Biotechnology and Bioprocess Engineering 2021; 26(6): 898-909  
Single Cell Analysis of Microalgae and Associated Bacteria Flora by Using Flow Cytometry
Fabrizio Di Caprio, Simone Posani, Pietro Altimari, Alessandro Concas, and Francesca Pagnanelli
Fabrizio Di Caprio*, Simone Posani, Pietro Altimari, Francesca Pagnanelli
Department of Chemistry, University Sapienza of Rome, Piazzale Aldo Moro 5, Rome 00185, Italy
Tel: +39-06-4991-3333
E-mail: fabrizio.dicaprio@uniroma1.it
Alessandro Concas
Department of Mechanical, Chemical and Materials Engineering, University of Cagliari, Via Marengo 2, Cagliari 09123, Italy
Received: March 3, 2021; Revised: April 11, 2021; Accepted: April 22, 2021; Published online: December 31, 2021.
© The Korean Society for Biotechnology and Bioengineering. All rights reserved.

This is an Open Access article distributed under the terms of the Creative Commons Attribution Non-Commercial License (http://creativecommons.org/licenses/by-nc/3.0/) which permits unrestricted non-commercial use, distribution, and reproduction in any medium, provided the original work is properly cited.
Abstract
Microalgae are usually cultivated in mixed cultures with associated bacteria flora. Despite bacteria contaminants can strongly influence microalgal growth, they are rarely monitored, mainly because standardized and quick methods are missing. The aim of this study was to develop a quick flow cytometric method to quantify coenobia-forming microalgae (Tetradesmus obliquus) and associated bacteria. Staining conditions and sonication pretreatment were optimized to obtain the most accurate microalgal and bacterial cell counting. To pre-treat microalgae before counting, pulsed sonication (ton/toff = 30/60) was better than continuous sonication since it allows obtaining 100% single cells by minimizing cell lysis. On the contrary, sonication was not required for bacteria, because they were mainly found as single cells and only a relevant cell lysis was obtained when sonication was applied.

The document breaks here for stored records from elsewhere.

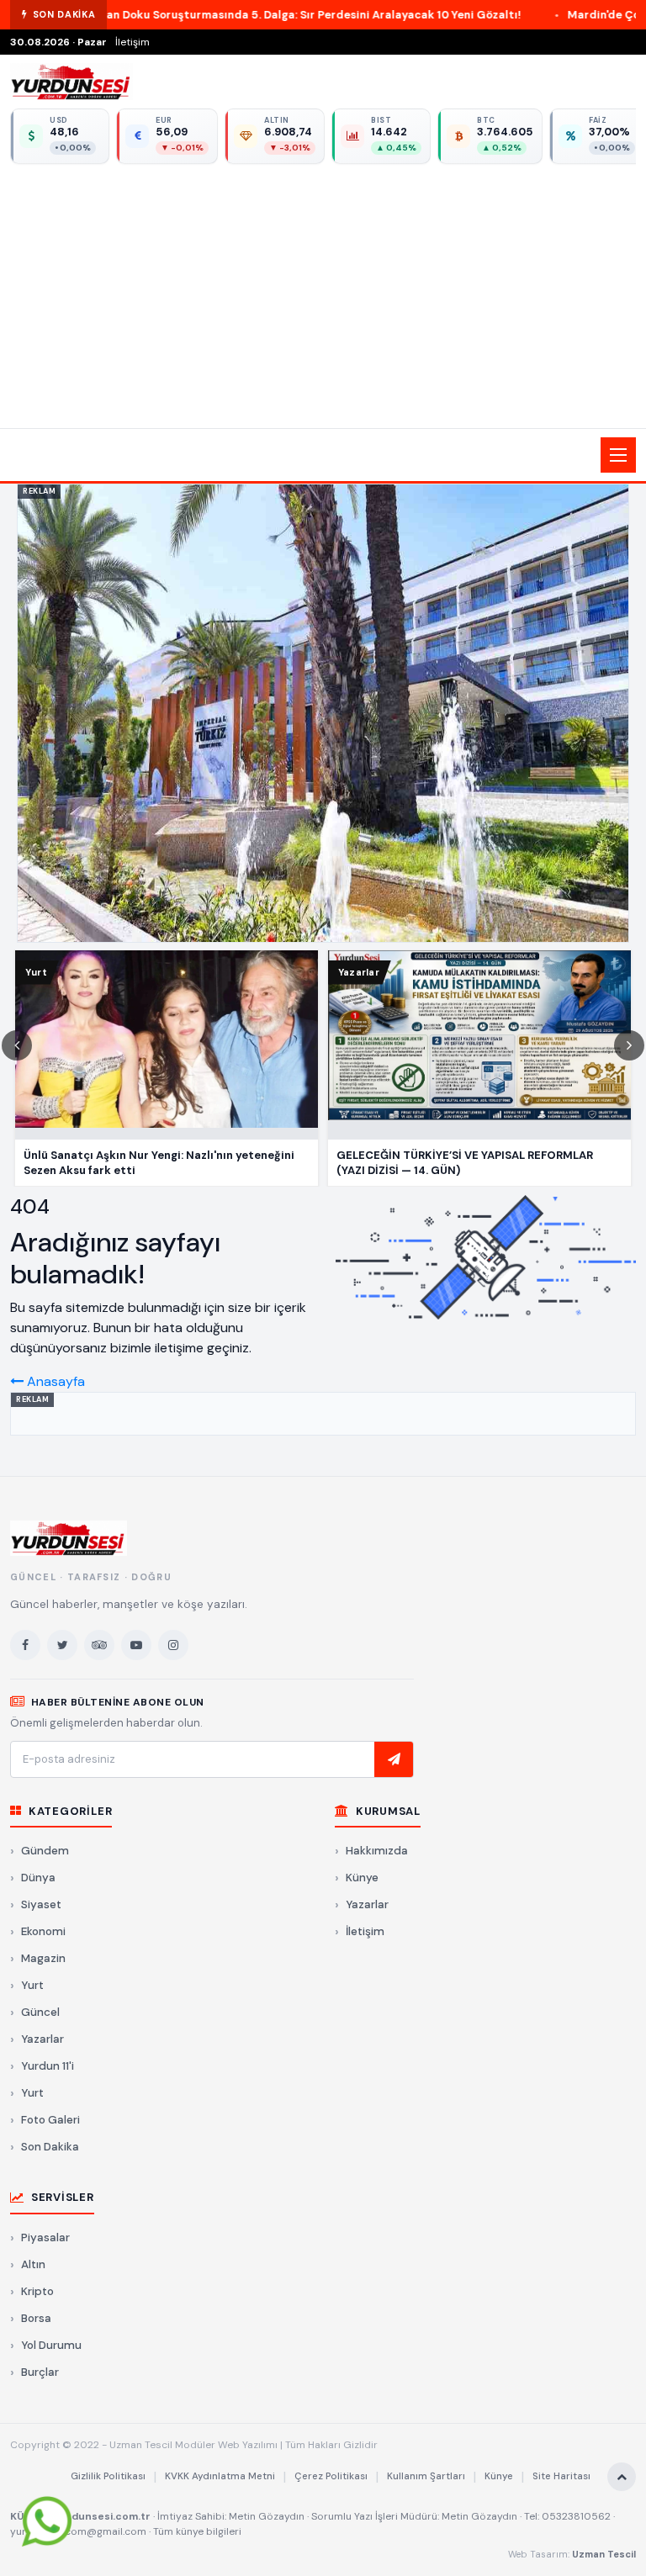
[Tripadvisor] (99, 1645)
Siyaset (41, 1904)
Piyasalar (45, 2237)
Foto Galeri (50, 2120)
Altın (33, 2264)
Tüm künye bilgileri (197, 2531)
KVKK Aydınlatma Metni (220, 2476)
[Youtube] (136, 1645)
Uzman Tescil (604, 2554)
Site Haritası (561, 2476)
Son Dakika (50, 2147)
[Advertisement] (323, 293)
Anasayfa (54, 1381)
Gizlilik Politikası (108, 2476)
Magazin (43, 1958)
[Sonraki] (629, 1045)
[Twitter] (62, 1645)
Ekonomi (43, 1931)
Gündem (45, 1850)
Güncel (40, 2012)
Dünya (38, 1877)
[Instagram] (173, 1645)
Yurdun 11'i (47, 2066)
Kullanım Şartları (426, 2476)
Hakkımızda (377, 1850)
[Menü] (618, 455)
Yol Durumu (51, 2345)
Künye (362, 1877)
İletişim (132, 42)
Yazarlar (42, 2039)
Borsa (36, 2318)
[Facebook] (25, 1645)
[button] (323, 455)
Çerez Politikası (331, 2476)
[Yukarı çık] (621, 2476)
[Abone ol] (393, 1759)
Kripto (37, 2291)
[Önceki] (17, 1045)
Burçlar (40, 2372)
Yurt (32, 1985)
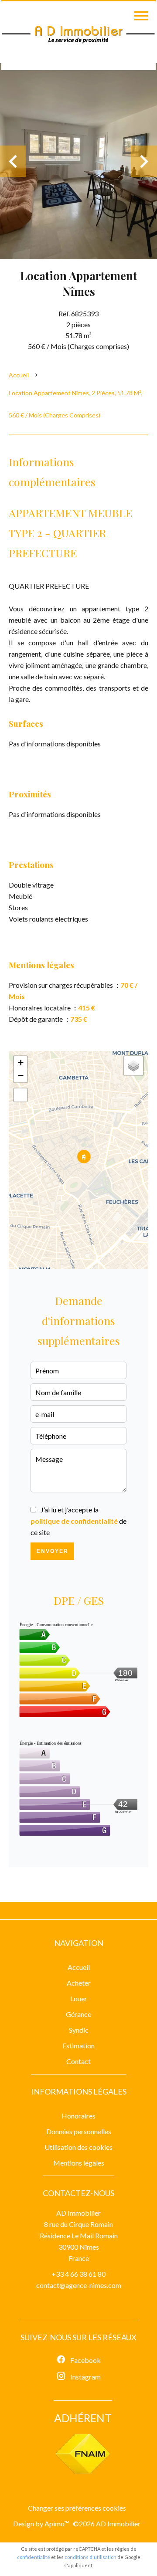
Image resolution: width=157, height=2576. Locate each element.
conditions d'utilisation (90, 2557)
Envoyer (52, 1551)
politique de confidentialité (74, 1521)
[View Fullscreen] (20, 1095)
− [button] (21, 1075)
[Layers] (133, 1065)
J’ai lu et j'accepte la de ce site (78, 1520)
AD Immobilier (78, 2213)
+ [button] (21, 1062)
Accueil (19, 375)
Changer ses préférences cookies (77, 2508)
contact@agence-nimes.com (78, 2285)
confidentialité (33, 2557)
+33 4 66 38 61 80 (78, 2274)
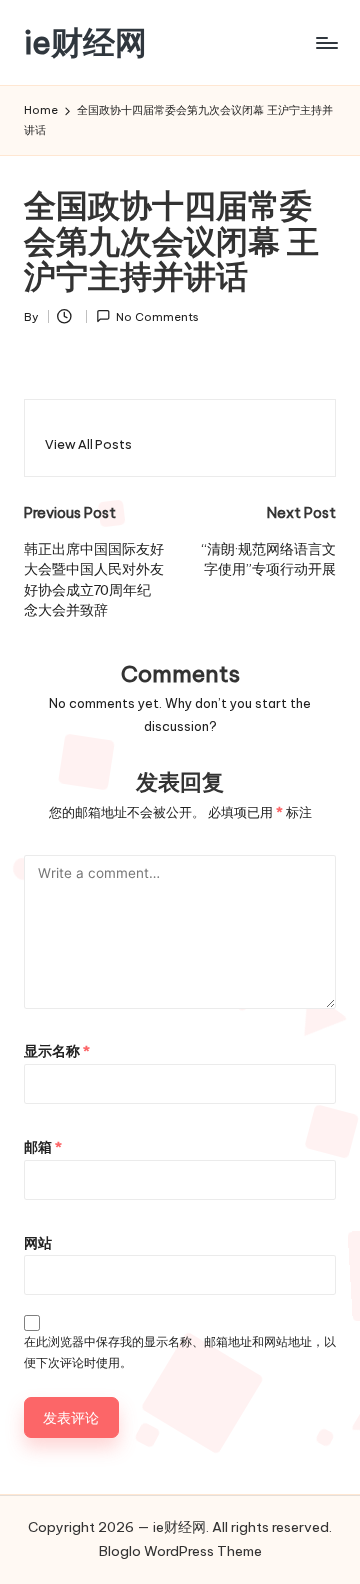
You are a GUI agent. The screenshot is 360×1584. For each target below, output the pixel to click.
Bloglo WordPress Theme (180, 1551)
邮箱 (43, 1147)
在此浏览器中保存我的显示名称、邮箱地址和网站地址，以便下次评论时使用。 (180, 1352)
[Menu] (326, 42)
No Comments (157, 317)
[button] (88, 444)
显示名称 (57, 1051)
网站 (38, 1243)
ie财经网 (85, 42)
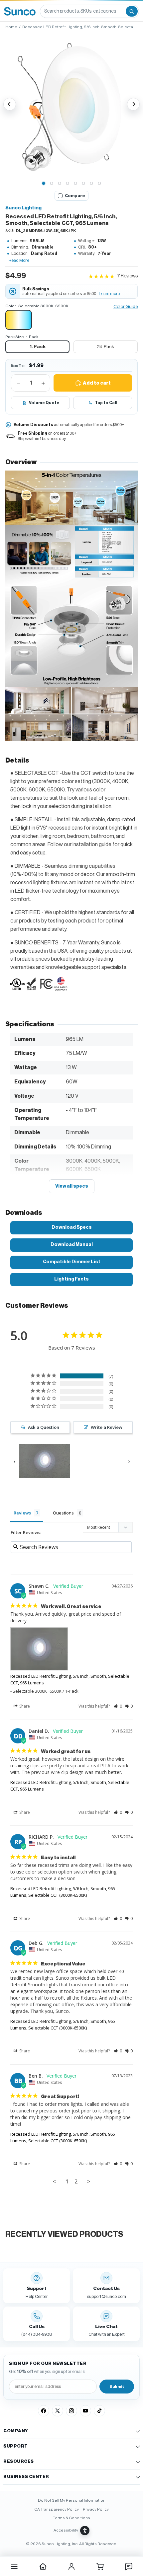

To analyze samples as those tested in this study, bacteria should be analyzed directly after fixation and DNA staining, without sonication (duration of analysis: 90 min). Instead, sonication was mandatory for microalgae, while fixation and DNA staining could be avoided (duration of analysis: 30 min). Future studies should investigate the effect of the biological variability, that seems to be the most relevant factor affecting the accuracy and reproducibility of the flow cytometric analysis.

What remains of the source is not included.